We replicated the analysis in the CHARLS cohort and compared the estimates against those generated in the HKDSD. The expected lifetime risks of progression from prediabetes to diabetes from age 45 years to 90 years were 75.9 (73.0, 78.8)% in the CHARLS cohort and 81.6 (81.1, 82.1)% in the HKDSD, with a between-population difference of 5.7 (5.6, 5.8)%. The expected lifetime risks of progression from normoglycemia to diabetes from age 45 years to 90 years were 54.8 (54.7, 54.8)% in the CHARLS cohort and 58.5 (58.4, 58.5)% in the HKDSD, with a between-population difference of 3.7 (3.6, 3.8)% (S21 Fig and S7 Table).

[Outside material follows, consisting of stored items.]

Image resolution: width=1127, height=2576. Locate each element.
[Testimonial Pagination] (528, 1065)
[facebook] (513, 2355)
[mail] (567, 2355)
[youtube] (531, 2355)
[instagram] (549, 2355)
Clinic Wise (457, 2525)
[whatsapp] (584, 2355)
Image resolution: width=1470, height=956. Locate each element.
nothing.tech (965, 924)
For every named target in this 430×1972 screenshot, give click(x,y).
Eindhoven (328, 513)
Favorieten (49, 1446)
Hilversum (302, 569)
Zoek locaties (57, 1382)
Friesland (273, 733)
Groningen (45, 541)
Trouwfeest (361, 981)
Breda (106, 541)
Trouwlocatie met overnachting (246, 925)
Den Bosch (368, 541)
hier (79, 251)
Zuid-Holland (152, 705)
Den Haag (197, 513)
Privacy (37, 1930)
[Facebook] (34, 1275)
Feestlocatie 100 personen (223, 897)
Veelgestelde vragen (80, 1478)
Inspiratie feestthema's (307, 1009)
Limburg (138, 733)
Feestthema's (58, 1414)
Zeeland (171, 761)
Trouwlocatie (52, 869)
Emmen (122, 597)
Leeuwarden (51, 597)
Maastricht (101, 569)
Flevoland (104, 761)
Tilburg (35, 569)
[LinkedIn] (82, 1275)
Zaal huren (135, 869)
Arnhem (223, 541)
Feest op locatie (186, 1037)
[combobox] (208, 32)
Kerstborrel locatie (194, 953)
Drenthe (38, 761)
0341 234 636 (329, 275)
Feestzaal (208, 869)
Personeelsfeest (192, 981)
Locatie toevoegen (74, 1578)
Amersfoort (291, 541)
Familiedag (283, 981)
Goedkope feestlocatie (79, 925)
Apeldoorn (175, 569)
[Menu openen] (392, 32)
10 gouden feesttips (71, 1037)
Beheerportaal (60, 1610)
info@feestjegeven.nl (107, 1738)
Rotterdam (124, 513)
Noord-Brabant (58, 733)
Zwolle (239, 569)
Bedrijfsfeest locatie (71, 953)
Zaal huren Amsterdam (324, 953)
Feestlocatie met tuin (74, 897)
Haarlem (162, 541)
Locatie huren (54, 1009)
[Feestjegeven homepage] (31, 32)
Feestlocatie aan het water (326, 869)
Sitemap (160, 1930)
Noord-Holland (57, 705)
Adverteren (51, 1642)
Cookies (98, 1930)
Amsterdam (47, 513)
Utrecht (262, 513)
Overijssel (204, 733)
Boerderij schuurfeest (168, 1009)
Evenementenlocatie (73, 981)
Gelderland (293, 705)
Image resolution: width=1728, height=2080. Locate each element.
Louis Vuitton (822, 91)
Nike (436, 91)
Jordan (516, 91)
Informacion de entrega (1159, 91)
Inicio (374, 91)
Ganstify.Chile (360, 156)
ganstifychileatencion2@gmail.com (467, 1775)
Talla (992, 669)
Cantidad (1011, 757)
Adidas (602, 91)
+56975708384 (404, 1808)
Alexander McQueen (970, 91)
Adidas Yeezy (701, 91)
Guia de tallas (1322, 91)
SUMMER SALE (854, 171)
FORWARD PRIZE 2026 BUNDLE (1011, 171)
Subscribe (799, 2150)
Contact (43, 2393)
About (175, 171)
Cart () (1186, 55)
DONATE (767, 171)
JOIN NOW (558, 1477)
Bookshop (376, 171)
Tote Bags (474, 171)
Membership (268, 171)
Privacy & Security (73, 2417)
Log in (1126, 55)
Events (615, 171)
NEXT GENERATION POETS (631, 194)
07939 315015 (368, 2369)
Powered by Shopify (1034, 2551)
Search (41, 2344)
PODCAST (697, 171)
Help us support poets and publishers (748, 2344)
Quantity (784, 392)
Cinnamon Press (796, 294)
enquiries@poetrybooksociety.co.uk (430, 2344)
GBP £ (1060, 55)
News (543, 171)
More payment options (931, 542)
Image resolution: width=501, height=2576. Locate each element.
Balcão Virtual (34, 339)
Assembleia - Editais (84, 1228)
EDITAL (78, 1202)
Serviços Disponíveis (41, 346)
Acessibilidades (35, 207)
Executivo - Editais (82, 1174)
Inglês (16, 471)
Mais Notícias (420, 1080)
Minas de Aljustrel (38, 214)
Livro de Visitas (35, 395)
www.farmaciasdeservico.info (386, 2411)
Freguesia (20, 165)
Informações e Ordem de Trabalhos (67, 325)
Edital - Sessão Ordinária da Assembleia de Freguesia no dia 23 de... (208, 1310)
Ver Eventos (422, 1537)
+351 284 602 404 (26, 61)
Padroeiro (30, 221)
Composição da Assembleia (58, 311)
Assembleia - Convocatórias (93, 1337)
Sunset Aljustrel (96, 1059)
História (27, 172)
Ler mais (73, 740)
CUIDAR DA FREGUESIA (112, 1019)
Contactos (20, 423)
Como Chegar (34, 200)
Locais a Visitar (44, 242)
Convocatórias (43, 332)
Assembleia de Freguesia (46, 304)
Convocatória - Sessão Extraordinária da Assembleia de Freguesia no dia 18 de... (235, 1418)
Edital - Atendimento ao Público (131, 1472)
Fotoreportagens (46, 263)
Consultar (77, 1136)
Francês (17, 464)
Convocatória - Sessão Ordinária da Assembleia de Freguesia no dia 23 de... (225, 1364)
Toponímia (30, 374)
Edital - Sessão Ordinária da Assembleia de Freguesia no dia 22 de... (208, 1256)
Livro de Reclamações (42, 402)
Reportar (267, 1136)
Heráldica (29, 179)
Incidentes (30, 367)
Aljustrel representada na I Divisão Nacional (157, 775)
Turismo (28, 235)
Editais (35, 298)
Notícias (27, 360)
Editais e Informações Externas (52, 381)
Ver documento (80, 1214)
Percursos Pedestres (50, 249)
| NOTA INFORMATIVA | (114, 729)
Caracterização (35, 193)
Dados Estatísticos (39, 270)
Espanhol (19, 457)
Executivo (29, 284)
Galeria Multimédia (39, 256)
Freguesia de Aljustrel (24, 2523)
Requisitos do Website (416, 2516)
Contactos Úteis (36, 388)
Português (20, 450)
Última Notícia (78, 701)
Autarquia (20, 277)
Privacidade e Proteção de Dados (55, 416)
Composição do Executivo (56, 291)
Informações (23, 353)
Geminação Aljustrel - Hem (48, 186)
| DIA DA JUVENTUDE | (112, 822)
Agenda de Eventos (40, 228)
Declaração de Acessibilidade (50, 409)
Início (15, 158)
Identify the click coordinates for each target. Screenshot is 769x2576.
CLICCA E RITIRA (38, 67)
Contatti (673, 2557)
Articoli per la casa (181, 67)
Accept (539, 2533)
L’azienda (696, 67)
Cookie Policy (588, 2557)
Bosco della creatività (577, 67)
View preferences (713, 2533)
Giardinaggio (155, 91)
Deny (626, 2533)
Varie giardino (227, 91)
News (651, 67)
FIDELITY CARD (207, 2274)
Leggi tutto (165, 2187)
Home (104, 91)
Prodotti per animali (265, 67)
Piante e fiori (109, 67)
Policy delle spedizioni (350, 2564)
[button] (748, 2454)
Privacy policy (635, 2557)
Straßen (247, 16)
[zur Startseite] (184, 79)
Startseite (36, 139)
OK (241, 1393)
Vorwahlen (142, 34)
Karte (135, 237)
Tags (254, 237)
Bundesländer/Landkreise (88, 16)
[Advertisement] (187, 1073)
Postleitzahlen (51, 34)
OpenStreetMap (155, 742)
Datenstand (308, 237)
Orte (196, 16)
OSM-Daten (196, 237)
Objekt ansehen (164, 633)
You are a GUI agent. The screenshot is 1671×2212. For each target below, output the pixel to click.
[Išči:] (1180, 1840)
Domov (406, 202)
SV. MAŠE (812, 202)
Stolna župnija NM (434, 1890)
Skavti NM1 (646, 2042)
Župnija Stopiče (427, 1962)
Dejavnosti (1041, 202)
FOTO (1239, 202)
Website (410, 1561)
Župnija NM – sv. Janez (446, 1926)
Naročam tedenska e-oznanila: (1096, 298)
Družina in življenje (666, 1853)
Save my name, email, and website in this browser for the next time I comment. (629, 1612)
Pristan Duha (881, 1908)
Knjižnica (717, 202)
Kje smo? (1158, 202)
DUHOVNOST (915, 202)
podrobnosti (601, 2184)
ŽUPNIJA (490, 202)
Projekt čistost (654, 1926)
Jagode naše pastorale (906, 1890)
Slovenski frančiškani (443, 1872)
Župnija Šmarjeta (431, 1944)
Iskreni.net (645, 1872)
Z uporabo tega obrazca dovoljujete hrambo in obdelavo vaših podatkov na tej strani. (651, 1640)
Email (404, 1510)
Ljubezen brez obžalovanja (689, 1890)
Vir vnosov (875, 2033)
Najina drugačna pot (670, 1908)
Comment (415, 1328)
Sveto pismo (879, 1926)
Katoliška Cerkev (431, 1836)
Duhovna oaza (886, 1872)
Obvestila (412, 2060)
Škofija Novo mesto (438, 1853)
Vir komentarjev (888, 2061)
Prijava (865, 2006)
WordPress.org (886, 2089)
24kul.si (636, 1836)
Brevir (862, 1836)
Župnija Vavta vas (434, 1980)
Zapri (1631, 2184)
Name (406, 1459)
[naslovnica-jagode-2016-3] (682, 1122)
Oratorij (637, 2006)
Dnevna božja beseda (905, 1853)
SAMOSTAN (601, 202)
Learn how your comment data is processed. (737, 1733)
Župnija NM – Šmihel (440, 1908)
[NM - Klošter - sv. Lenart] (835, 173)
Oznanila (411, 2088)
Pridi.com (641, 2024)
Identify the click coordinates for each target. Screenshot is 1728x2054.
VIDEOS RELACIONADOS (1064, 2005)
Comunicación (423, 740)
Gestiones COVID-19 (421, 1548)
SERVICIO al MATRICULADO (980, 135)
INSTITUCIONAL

The CHARLS cohort had a higher mortality rate than the HKDSD (S4 Fig), and the difference in survival could contribute to differences in expected lifetime risks of diabetes between these cohorts. To explore the effect of mortality, we reestimated lifetime risks for the HKDSD using mortality rates of the CHARLS cohort. When mortality rates of the CHARLS cohort were applied to the HKDSD, the expected lifetime risks of diabetes in the HKDSD were 78.9 (78.3, 79.5)% and 54.8 (54.8, 54.9)% for progression from prediabetes and normoglycemia, respectively, and the differences in risk estimates were narrowed to 3.0 (2.9, 3.1)% and 0.1 (0.0, 0.1)% compared with the CHARLS cohort (S22 Fig and S7 Table).

Discussion

We estimated remaining lifetime risks of progression to diabetes and life years spent with diabetes among Chinese people with prediabetes and normoglycemia in Hong Kong. According to our estimates, two-thirds of people with normoglycemia at age 20 years would develop diabetes during their remaining lifetime. This proportion was increased to 90% if prediabetes was already present at this early age. People with normoglycemia and prediabetes at age 20 years were expected to live with diabetes for an average of 13 and 33 years, or 18% and 52% of their remaining lifetime, respectively. Women had a higher expected remaining lifetime risk of diabetes and longer life years spent with diabetes than men. The expected lifetime risks of diabetes of the population as a whole decreased during the past 2 decades. Across birth cohort from 1900 to 1980, the expected lifetime risks of diabetes at age 20 years increased with recency of birth year. Our estimations were based on a territory-wide database of over 2.6 million people and were robust to sensitivity analyses using different assumptions and modeling techniques. However, these findings were subjected to selection bias as only people who undertook routine or opportunistic screening were included.

The lifetime risk of diabetes estimated in Hong Kong appeared to be greater than that in countries with a predominantly white demographic. Using a population-based cohort of 10,050 adults followed for 15 years, a study in the Netherlands reported an expected remaining lifetime risk of 74% and 31% in people with and without prediabetes at age 45 years, respectively [31]. In the USA, using data from 598,216 adults collected from the National Health Interview Survey linked to the National Death Index, the expected remaining lifetime risk of diabetes was 40% for men and 40% for women aged 20 years for the period 2000–2011 [8]. A study in Australia in which diabetes progression was determined from a cohort of 5,842 individuals followed between 2000 and 2005, the expected remaining lifetime risk of diabetes was 38% from the age of 25 years [9], similar to findings in the USA. In contrast, we found that the average Hong Kong Chinese people aged 20 years with normoglycemia would have a 66% risk of having diabetes in their remaining lifetime, and this risk increased to 88% in the presence of prediabetes. Our results are comparable to estimates from a study of Indian metropolitans reporting an expected remaining lifetime risk of diabetes of 56% for men and 65% for women from age 20 years [11].

Population differences in the propensity of diabetes as a result of differences in underlying genetic predisposition and in exposure to environmental factors will affect expected remaining lifetime risks of diabetes. The East Asian diabetes phenotype is characterized by poorer pancreatic beta-cell reserve leading to earlier glycemic decompensation and younger age of diabetes onset [32]. Higher incidence rates of type 2 diabetes have been reported in youth and adults in East Asia than in the USA and countries in Europe [1320]. Notably, low population mortality will increase the expected remaining lifetime risk of diabetes as people are surviving to older ages and have more time to progress. Hong Kong ranks top on global ranking of life expectancies [33]. Substituting mortality rates of the Hong Kong population with rates in the CHARLS cohort resulted in falls in expected lifetime risk estimates.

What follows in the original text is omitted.